2016-04-02 NAFTA Chapter 11: Tribunal rules against Texas oil tycoon T. Boone Pickens in lawsuit over Ontario wind farms
Follow-up on 2015-10-16 Texas Oil Tycoon T. Boone Pickens’ $700-Million NAFTA Lawsuit Against Ontario Nears End, NY Times & Huffington Post
(Postmedia Network file photo)
A lawsuit by a Texas oil tycoon that alleged political interference at the highest levels in the awarding of Ontario wind farm contracts has been rejected by an international tribunal.
In what sources say was a split decision, the tribunal confirmed Canada complied with its obligations under the North American Free Trade Agreement.
The decision left a spokesperson for Ontario Energy Minister Bob Chiarelli boasting that Ontario is a global leader in clean energy development. He said Ontario will continue to work with the federal government as it considers the tribunal’s decision and next steps.

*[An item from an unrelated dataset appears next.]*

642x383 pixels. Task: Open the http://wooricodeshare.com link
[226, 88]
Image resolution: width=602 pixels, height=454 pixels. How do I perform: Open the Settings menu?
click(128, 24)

T. Boone Pickens had sued under Chapter 11 of NAFTA, claiming damages of $653 million plus interest after his company, Mesa Power Group LLC, lost out in its bid to build four massive wind farms north of London.
Mesa said it would have spent $1.2 billion in Ontario.
The tribunal, in the decision released Friday, decided Pickens’ company should pay for all of the arbitration costs. It also awarded the Canadian government $2.9 million for legal costs.
Chiarelli’s offiice released a statement welcoming the tribunal’s decision.
“We have attracted new and innovative Ontario-based companies to produce renewable energy in the province, creating 42,000 jobs with more than 30 solar and wind manufacturers operating in Ontario,” the statement said.
In a statement also welcoming the decision, the federal government noted it had worked closely with Ontario throughout the proceedings.
“The Government of Canada welcomed this open and collaborative approach,” the federal statement said.
Mesa, in a statement, said it was disappointed by the tribunal’s decision “not to hold the Government of Ontario accountable for conducting an unfair competition for the awarding of renewable energy contracts under the province’s feed-in tariff (FIT) program in 2011.”
“While we respect the tribunal and its process, we do think they got this one wrong,” said Cole Robertson of Mesa Power.
“We are reviewing the decision, and the dissenting opinion, and will be evaluating our options.”
Mesa said that despite the decision, it looks forward to doing business in Canada.
“Mesa believes that Canada-US energy co-operation continues to be important for both economies,” it said.
In their tribunal submission, lawyers for Pickens alleged his company had been treated unfairly.
“The Mesa story is a story of a secret process, secret deals, arbitrary rules and selective enforcement of those rules in the service of political expediency, rather than public integrity and transparency that the ratepayers of Ontario deserve and that those proponents who would come here should expect,” Mesa lawyer Barry Appleton said in his closing submission to the panel’s three arbitrators at a hearing in Toronto in October 2014.
The lawsuit was launched in 2011 under NAFTA.
It alleged that other wind farm companies, Florida-based NextEra Energy and Korean-based industrial giant Samsung, were given illegal, preferential treatment and inside information that doomed Mesa’s projects.
“It was a cesspool. It was shameful. I feel very badly after seeing what went on here for my fellow Ontarians and the ratepayers of Ontario. They are having to bear the burden of the shameful behaviour,” Appleton said in a transcript from the hearing.
In its response, the Canadian government dismissed the claims, telling the tribunal Mesa failed to win contracts because of sloppy work.
“The claimant’s questions and its allegations this morning have been loaded with innuendo about corruption, about political cronyism, about, in their slide (show), bags of money being paid for favours. Those are serious allegations against government in Canada. They should not be made lightly, and there is no evidence to support them,” Canada’s lead lawyer, Shane Spelliscy, said at the Toronto hearings.
Spelliscy said Mesa’s failures were self-inflicted.
“This is a case which is, as the expression goes, about sour grapes. It is a case about an investor who took a business risk and is unwilling to accept that risk did not pay off,” he said.